SYMPTOMS, YIELD, AND LEAF MINERAL COMPOSITION OF GREENHOUSE TOMATOES AS AFFECTED BY SOIL MOISTURE AND TOBACCO MOSAIC VIRUS1

Ernest L. Bergman, John S. Boyle
The difficulty in understanding and agreeing upon factors responsible for development of abnormal tomato fruits is mainly due to the many definitions and descriptions of symptoms. Furthermore, results of experiments involving only one factor have been reported even though more than one cause might be responsible for the same symptom. Broadbent (4) reviewed the many publications dealing with the various effects of tobacco mosaic virus (TMV) on tomatoes. The fruit disorder described as "internal browning" (IB) has been reproduced experimentally and predictably by inoculating tomato plants with TMV at specific times (3). It also has been suggested that late inoculation of tomato plants with TMV will affect the mineral composition of these plants (1).

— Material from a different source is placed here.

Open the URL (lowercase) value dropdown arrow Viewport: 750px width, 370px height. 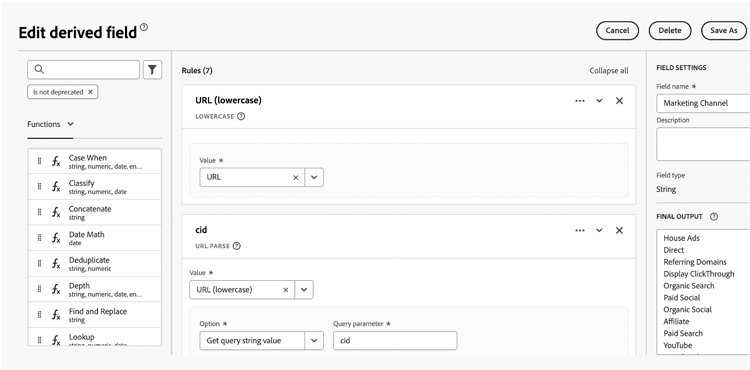(304, 290)
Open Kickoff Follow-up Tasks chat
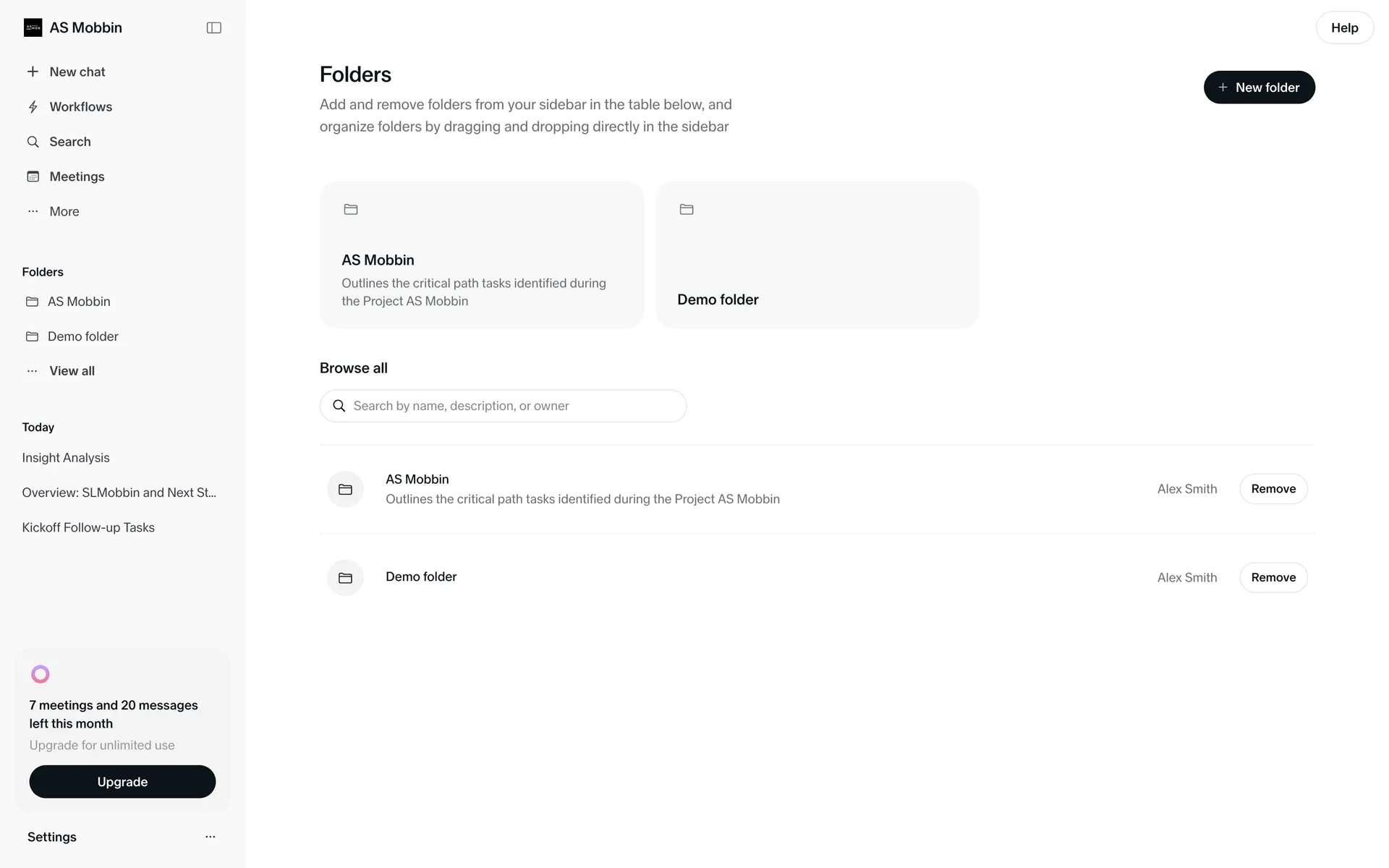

Previous experiments involving TMV inoculation of tomatoes under field conditions (2) led to the belief that soil moisture might have a strong influence on the severity of visual fruit symptoms. Based thereon experiments were conducted under greenhouse conditions with the tomato cultivar Tuckcross V, a greenhouse type, to see what effect low and high soil moisture in combination with early or late TMV inoculation would have on yield, visual symptoms and leaf mineral composition.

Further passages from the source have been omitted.